Once you get the hang of rolling and assembling you’ll be amazed at how easy it is and wonder why you don’t make them more often
Grain (quinoa or rice are my favorite)
Have a little bowl of warm water near by. You will be using this to dip your finger into when securing the seaweed roll closed
Lay a piece of seaweed down on bamboo (wax paper…)

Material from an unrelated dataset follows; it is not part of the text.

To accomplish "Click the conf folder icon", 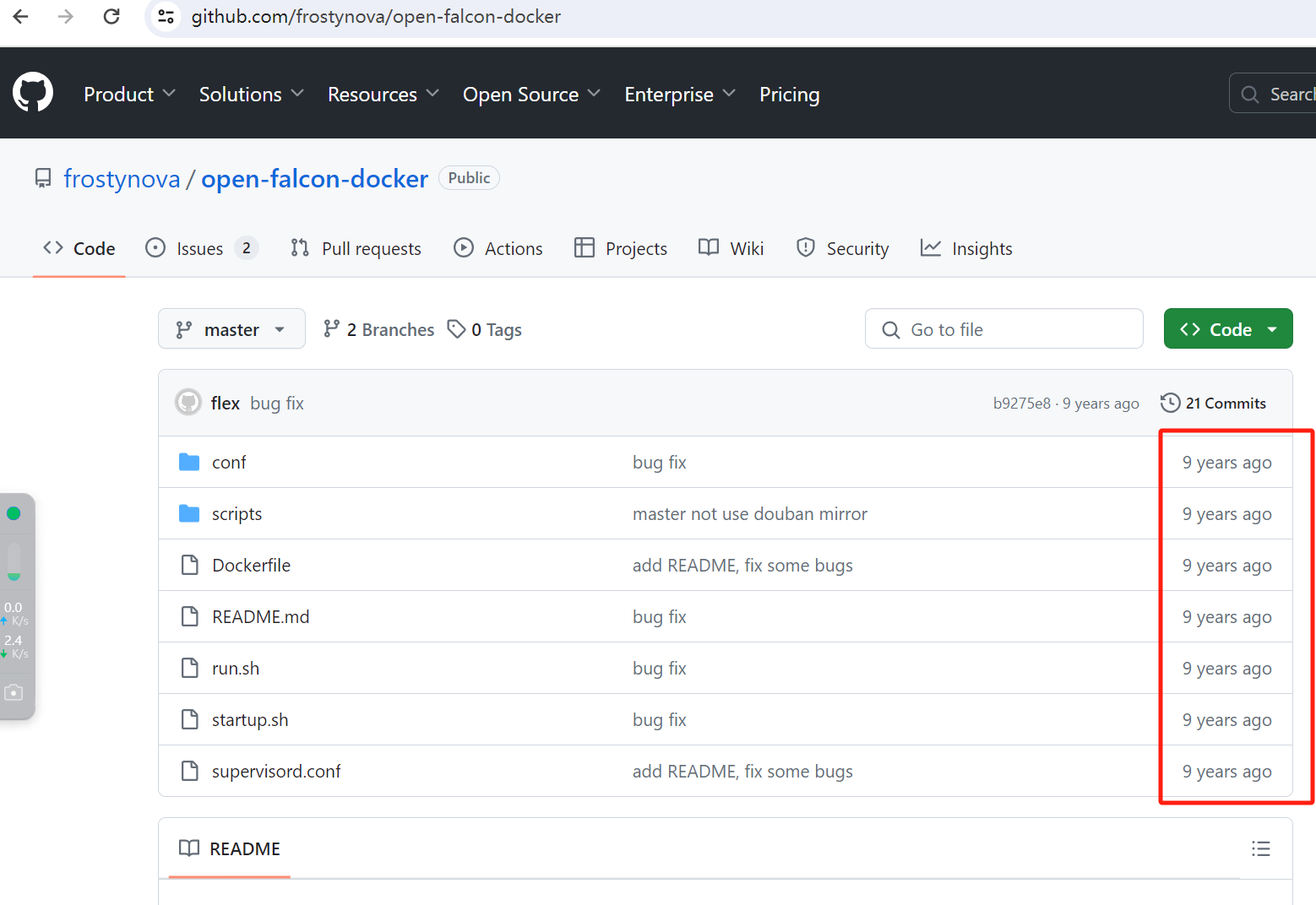I will [x=189, y=462].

Working in the third closest to you
Top with a thin layer of spread (Almond Pate, Hummus, Tahini with lemon and watered down a bit, peanut sauce…)
Top with veggies
Dip your fingers into the water and run them across the last 1/2 inch of seaweed
Press the wet seaweed against the roll
1 cup Almonds Soaked 8-24 hours
1/2 cup fresh basil
1 T fresh squeezed Lemon juice
2 t Tamari, soy sauce or shoyu
Cayenne for a kick (optional)
Salt and pepper
Drain the almonds
Place Almonds into a food processor and blend until smooth
Add the remaining ingredients and process until well mixed and blended.
Use a grain that is cooled completely. If you must- throw it in the freezer for a few minutes if you’ve just cooked it. If you do not have rolling bamboo (I’m sure there is an actual name for it) you can use wax of parchment paper.